** Work instruction **
With the pictures omitted, transcribe each line below exactly as it is.

** Dataset entries **
========
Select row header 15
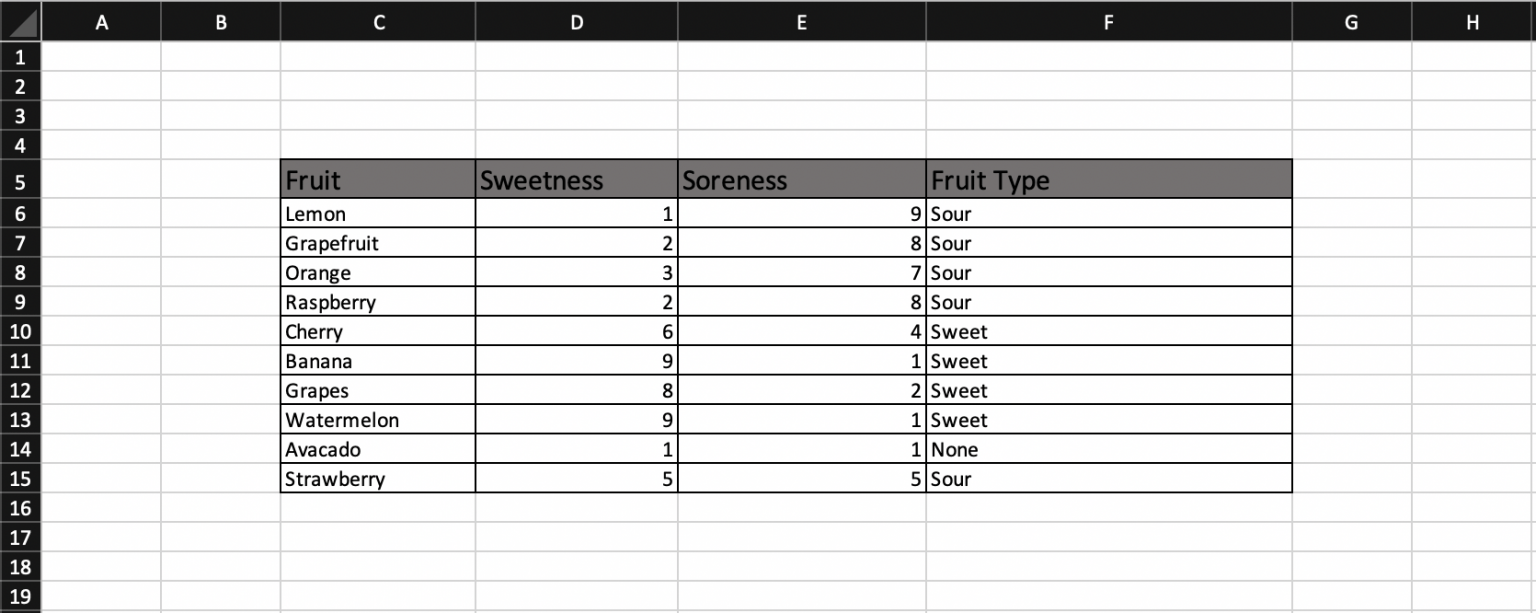This screenshot has width=1536, height=613. pyautogui.click(x=20, y=479)
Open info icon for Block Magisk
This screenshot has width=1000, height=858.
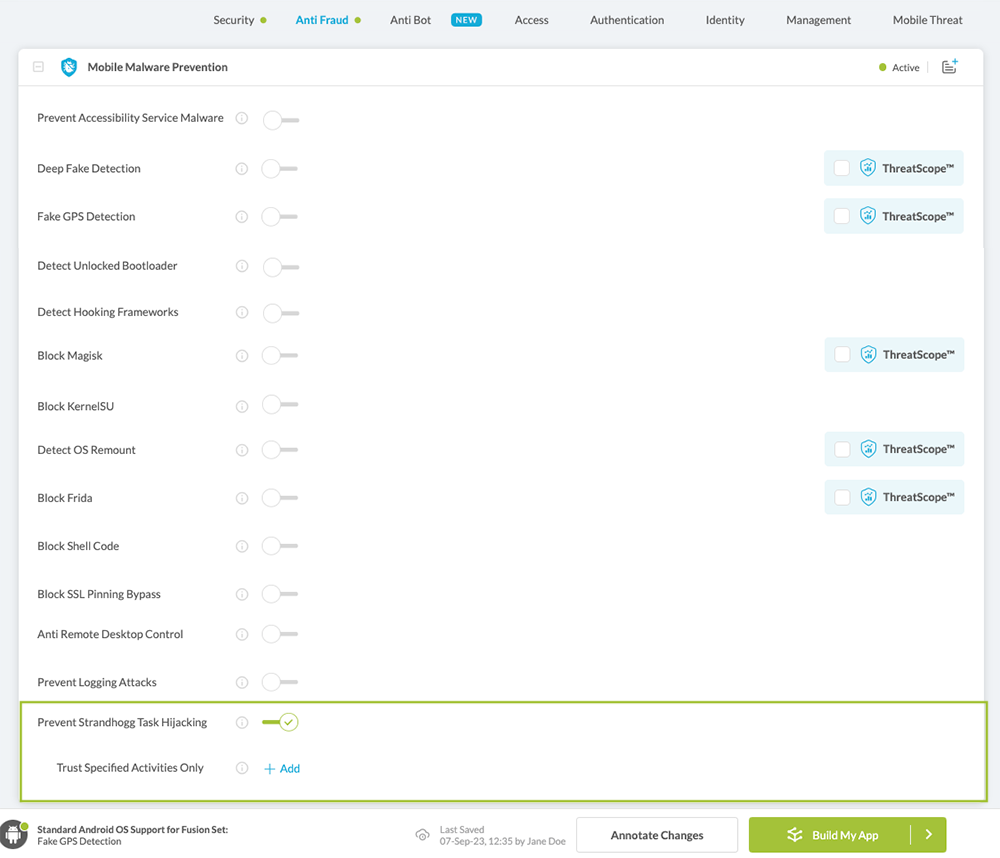tap(242, 356)
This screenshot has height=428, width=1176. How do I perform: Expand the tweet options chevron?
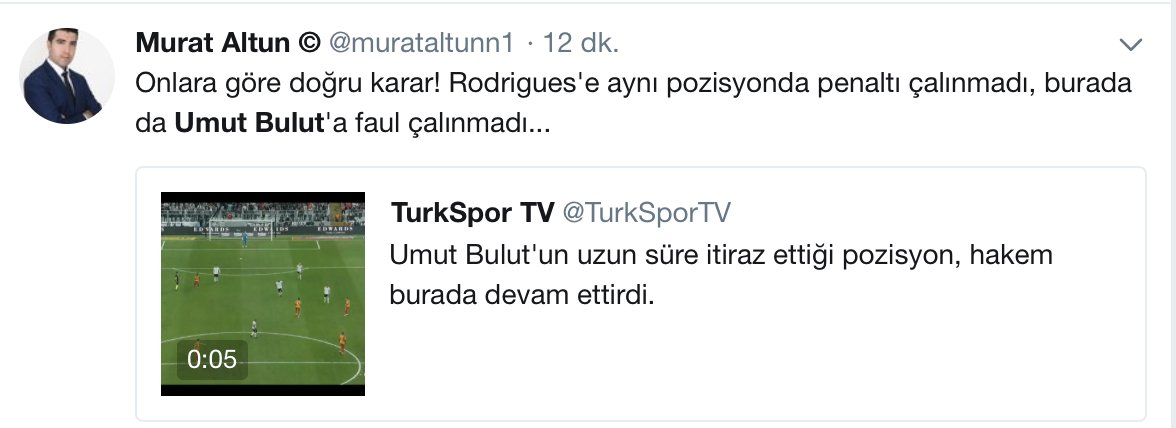coord(1130,45)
========
** Task answer **
Select row header 15
This screenshot has width=1536, height=613. pyautogui.click(x=20, y=479)
Open info icon for Block Magisk
This screenshot has width=1000, height=858.
tap(242, 356)
This screenshot has height=428, width=1176. How do I perform: Expand the tweet options chevron?
coord(1130,45)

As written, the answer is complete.